[Records from a data source]
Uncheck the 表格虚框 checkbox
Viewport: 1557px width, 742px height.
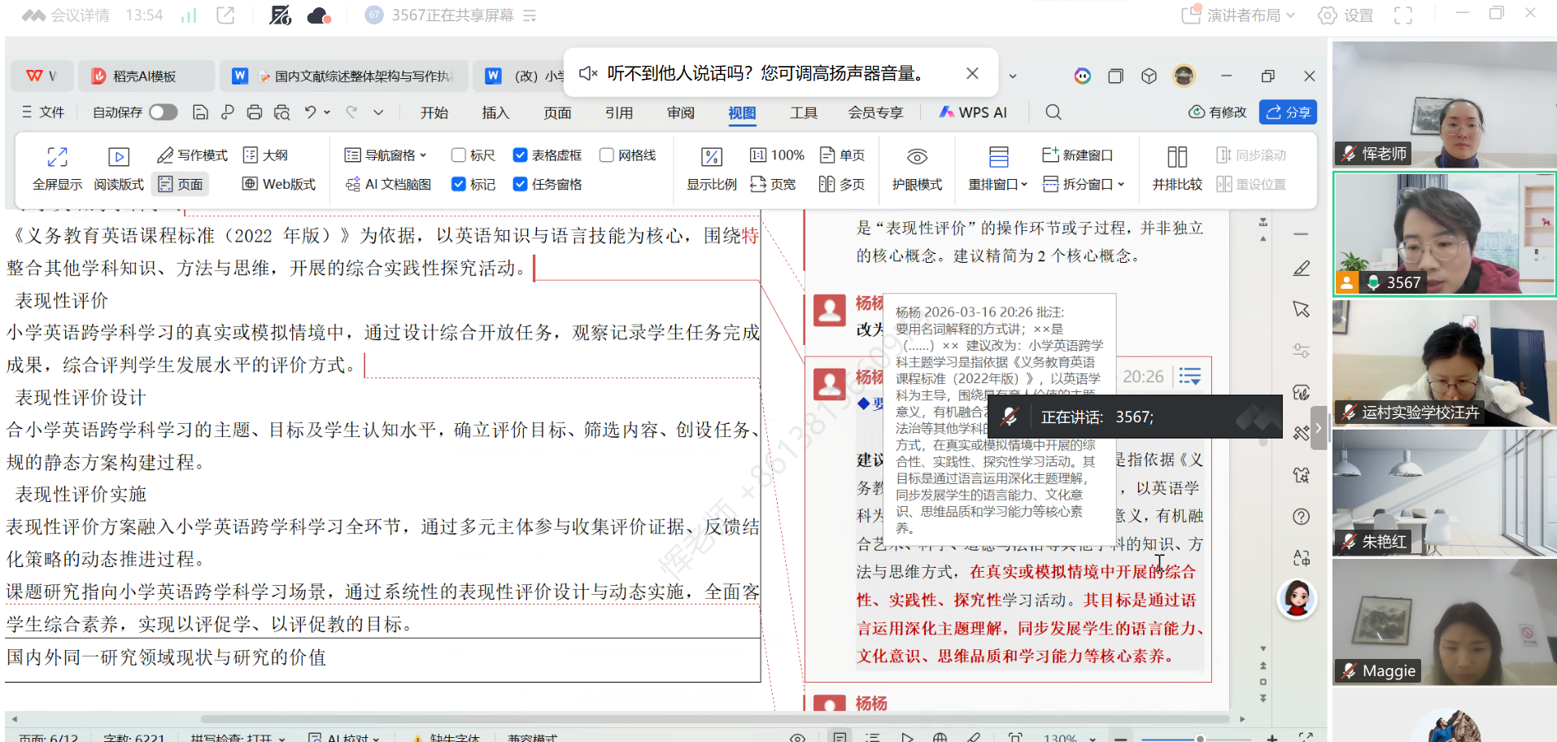(521, 154)
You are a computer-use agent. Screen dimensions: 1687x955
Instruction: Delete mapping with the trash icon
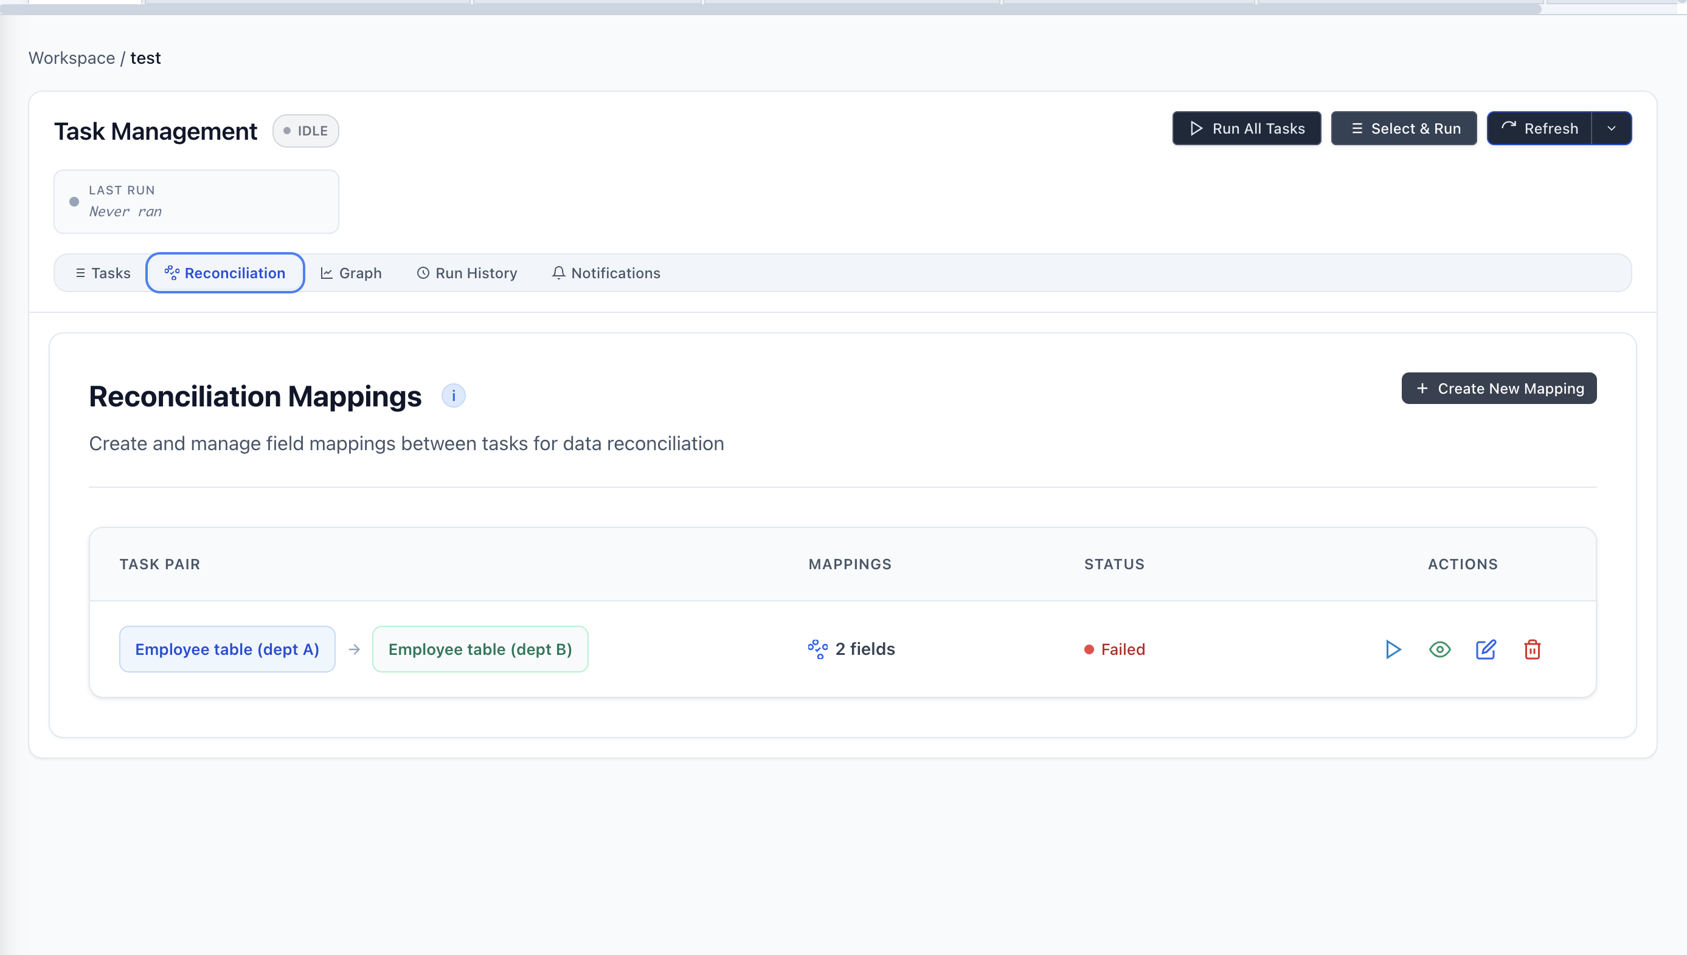point(1532,649)
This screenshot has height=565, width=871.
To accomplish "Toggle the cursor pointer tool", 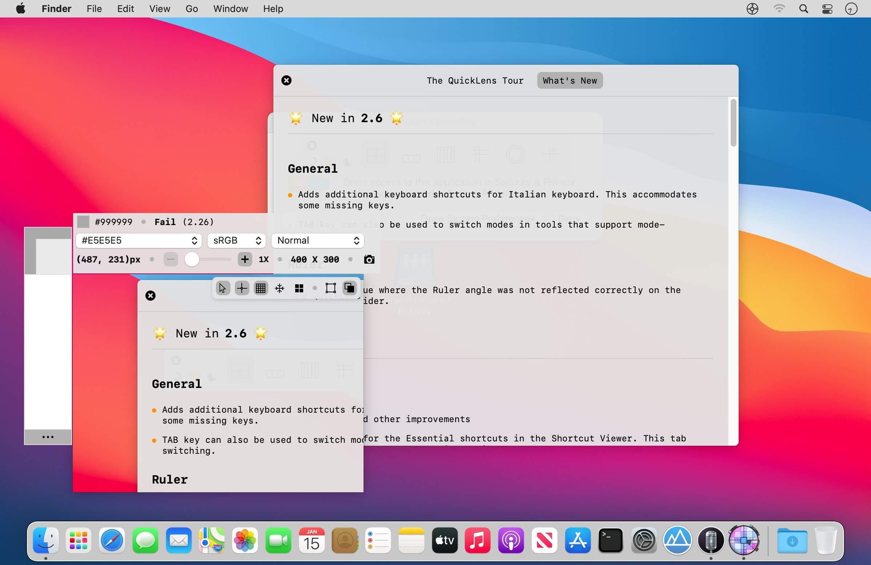I will click(223, 288).
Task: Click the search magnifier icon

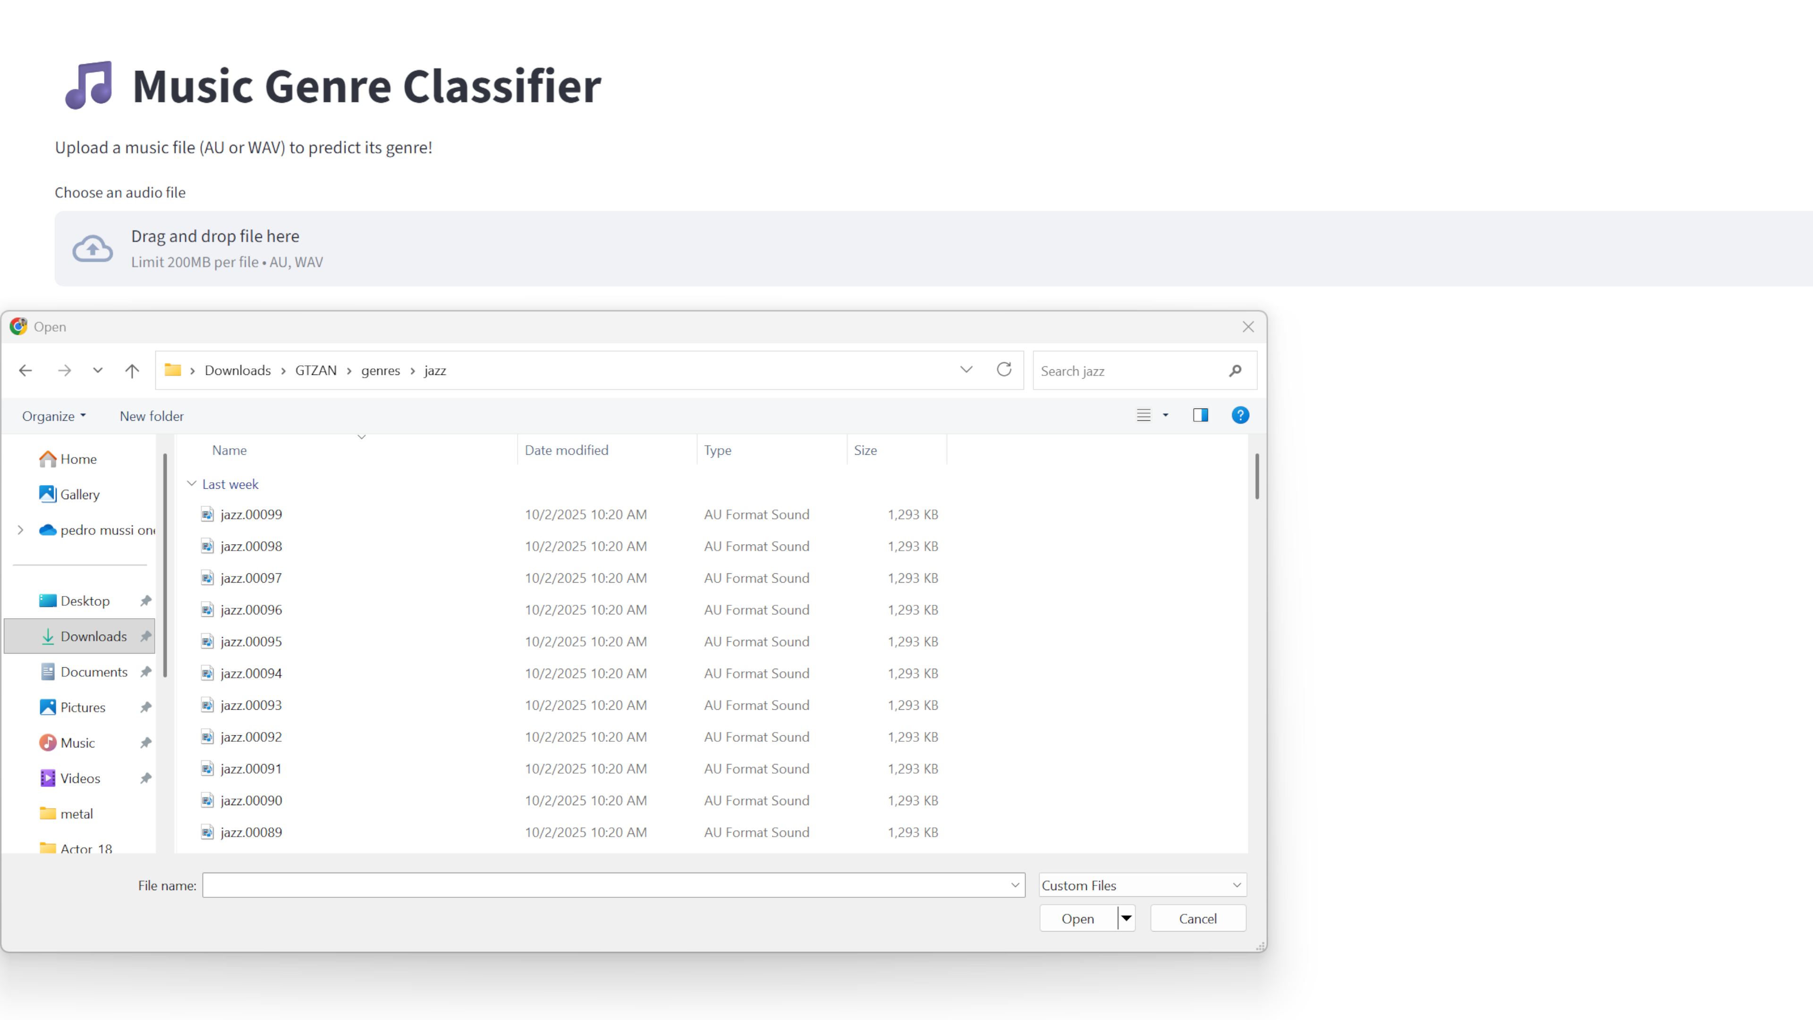Action: click(x=1234, y=371)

> [Instructions for the task]
The answer must be an exact copy of the lines above, from the start of the records through the line with "This screenshot has height=565, width=871.", and of nothing else; no pictures belong in it.

> [Exercise result]
Uncheck the 表格虚框 checkbox
Viewport: 1557px width, 742px height.
(521, 154)
You are a computer-use agent. Screen dimensions: 1687x955
Instruction: Delete mapping with the trash icon
point(1532,649)
This screenshot has height=565, width=871.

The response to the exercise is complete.